Using Amazon data to predict if the review is negative or positive
- If rating <=3 negative review 0
- If rating >=4 positive review 1
This part is to use the users' review to predict the rating scores and the label(target) in this part is the rating score from 1 to 5. This is multi-class classification
- helpful - helpfulness rating of the review [2,3], e.g. 2/3 , 2 is numerator , 3 id denominator Numerator: Number of readers who found the review is helpful Denominator: Number of readers who indicated whether they found the review helpful or not.
- review Text - text of the review
- overall - rating of the product
- summary - summary of the review
- unix Review Time - time of the review (unix time)

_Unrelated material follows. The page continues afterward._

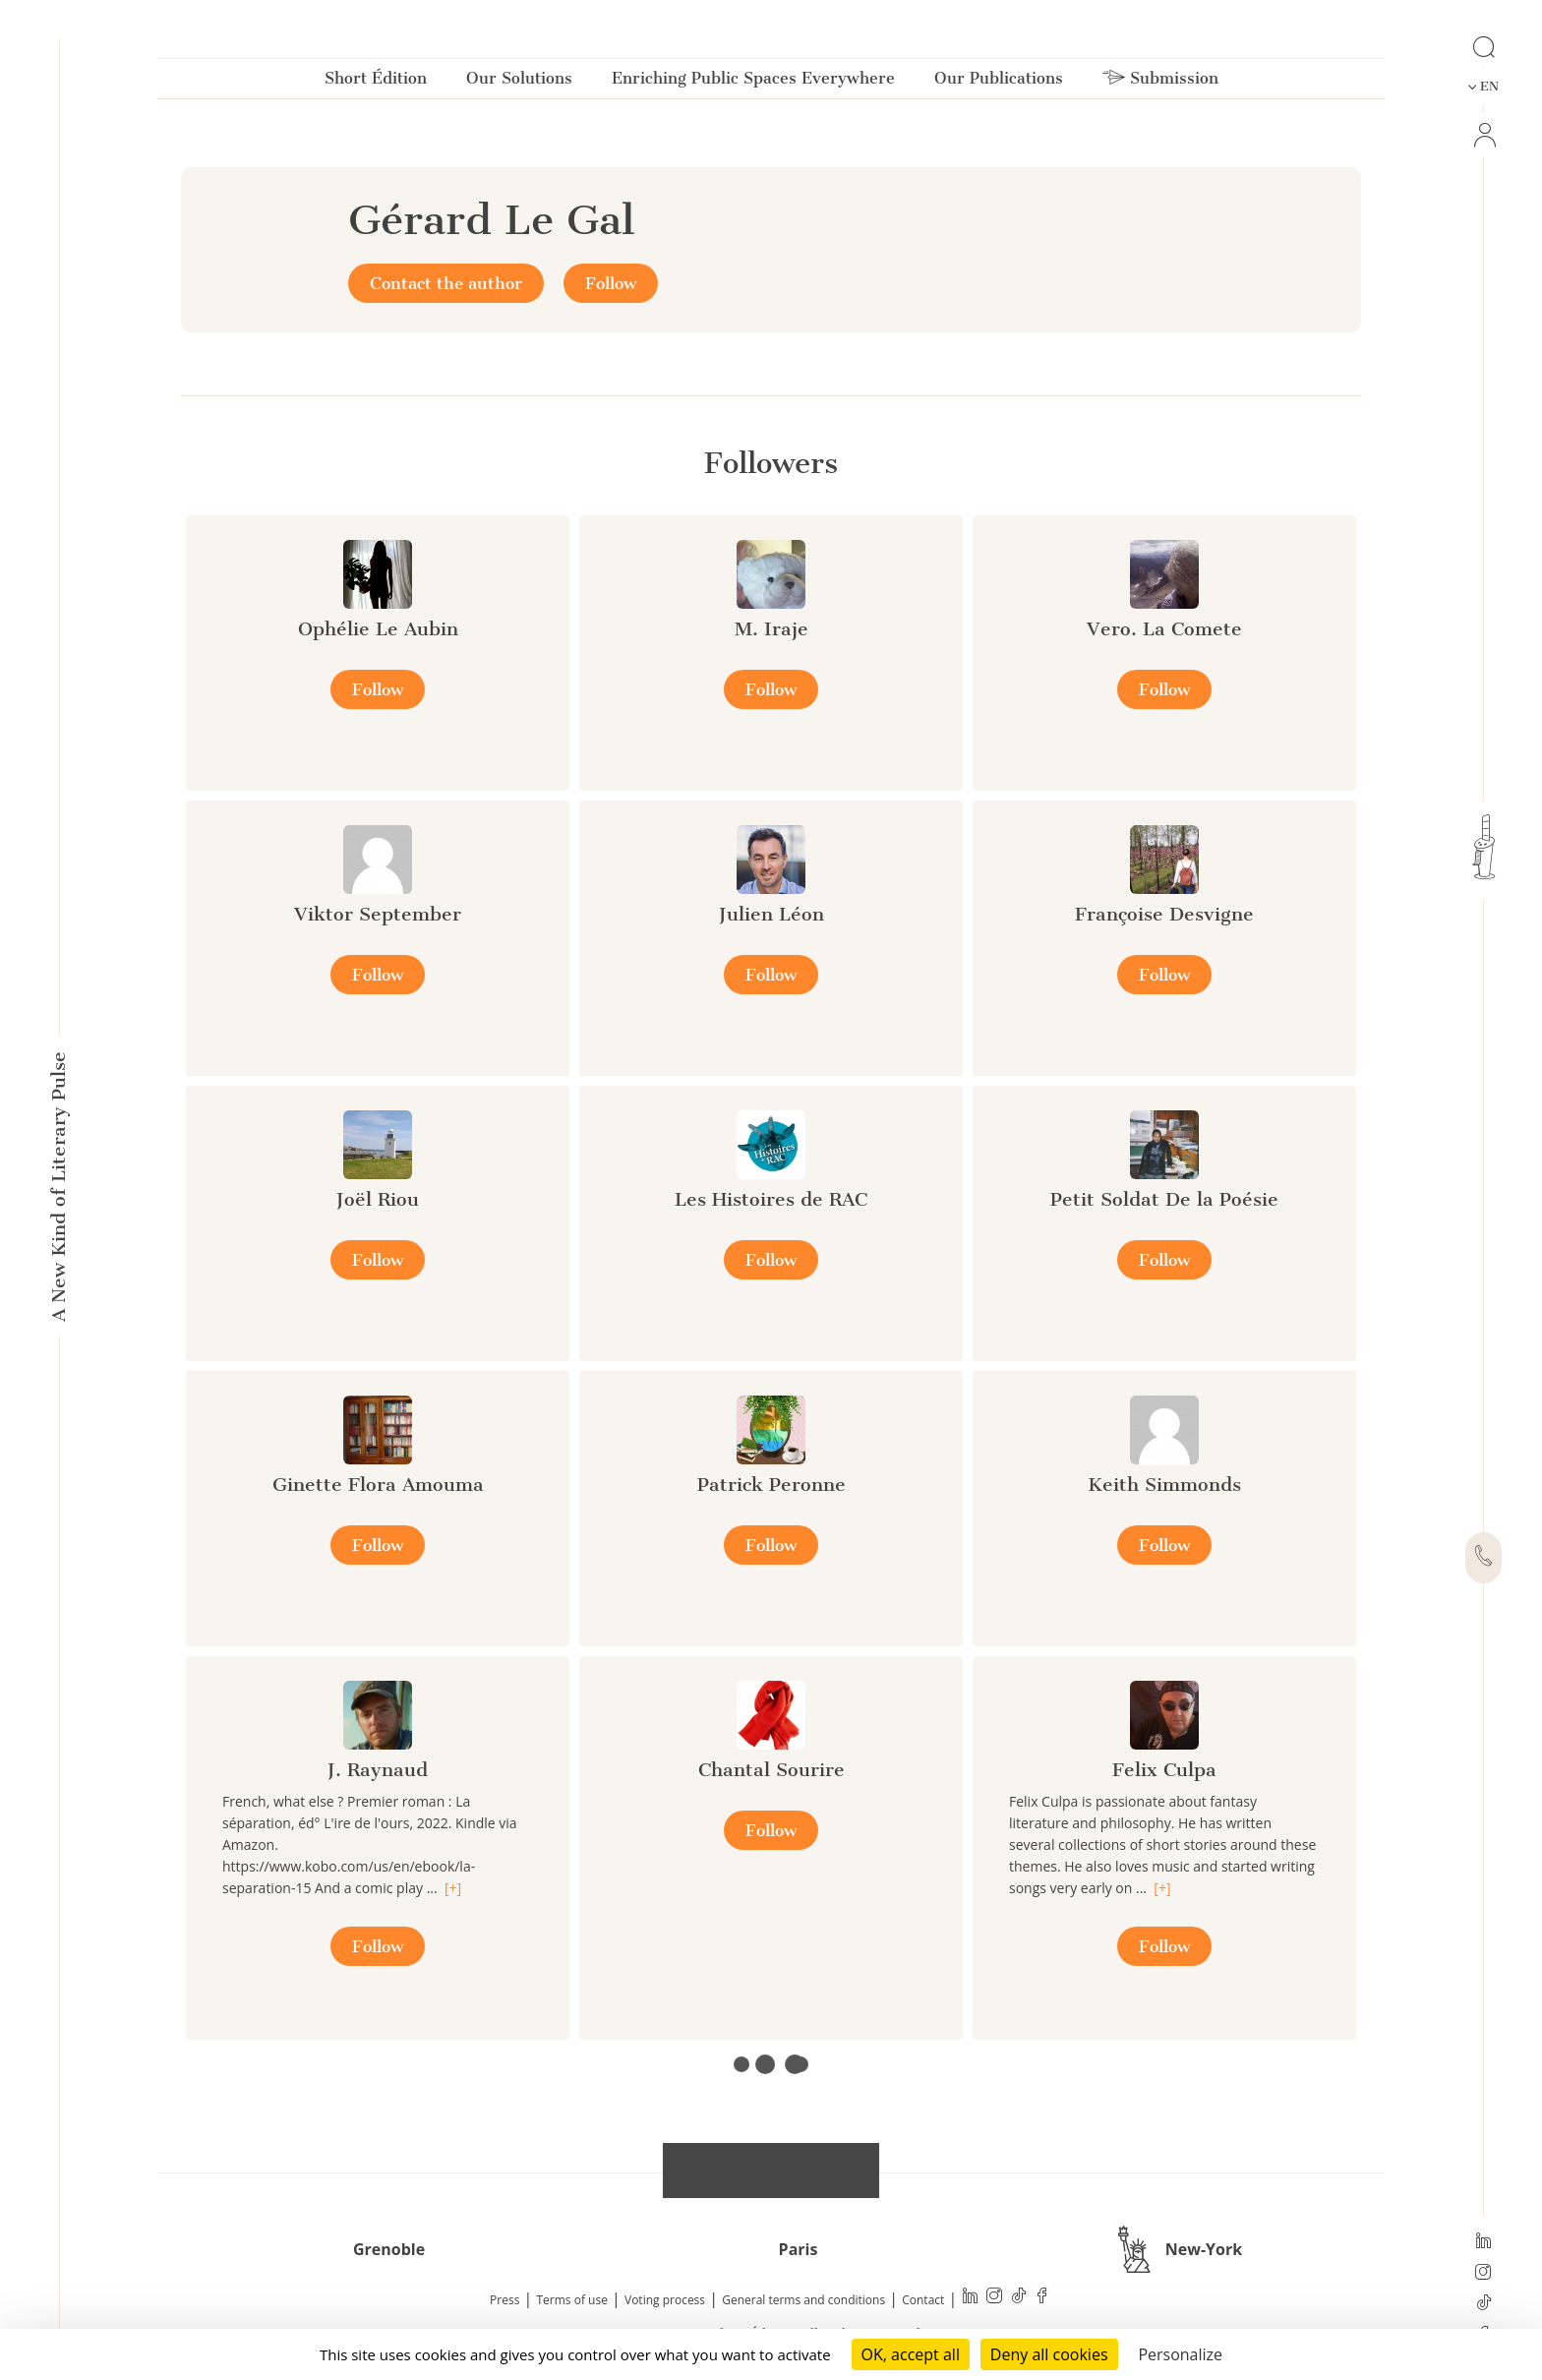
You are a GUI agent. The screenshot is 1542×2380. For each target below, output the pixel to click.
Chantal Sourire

- Bigrams Shows that Top 5 words for positive reviews are all positive, on the other hand top 5 words for negative reviews either neutral or negative.
- Review counts graph shows that the numbers of positive reviews and negative reviews are not balanced, therefore oversampling method was applied.
- On the other hand we can see the mean of length of negative reviews is long than positive reviews. That makes sense, because when a person complains about a product that she/he does like , the person will talk a lot.
- In 2013 Amazon sells over 200 million products in the USA, which are categorised into 35 departments and almost 20 million in Sports & Outdoors
- Combined summary column and review column as “combined_text”
- Created a target column based on rating column
- Created two columns, one is helpfulness_numerator ,another one is helpfulness_denominator
- Tokenization, Punctuation removal , stemming, lemmatization
- After step 4. created a column - review_len which is length of review(text)
- Data Resampling (Oversampling Method)
There are two parts at first level, text data analysis and non_text data analysis. For text data , Naive Bayes Classifier, Neural Network and Logistic Regression were applies and obtained each model's predictions (train data and test data ). For the non_text data, Random Forest , Neural Network and Logistic Regression were applied and generated the predictions. At second level, All six train-data predictions and six test-data prediction were combined as new features renamed as new x_train data and new x_text data. XGboost and Neural Network were applied to predict again. The result shows that model stacking gives slightly higher f1 score from 0.9059 to 0.9063. Eventhough model stacking may deliver better result, it is difficult to interpret the result.
Similary, this part contians two parts, in the first modeling part, Naive Bayes Classifier, Neural Network and Random Forest were applied and second part is included model stacking with XGboost model and Neural Network. In the first part, the F1 scores of Naive Bayes Classifier, Neural Network and Random Forest are 0.6067, 0.6085, 0.6186 respectively. Obviously Random Forest perfomed best with f1 score 0.6186. In second part, after model stacking the f1 scores of XGboost and Neural Network are 0.5893 and 0.6189. After model stacking we can see that f1 score slightly increased 0.0003.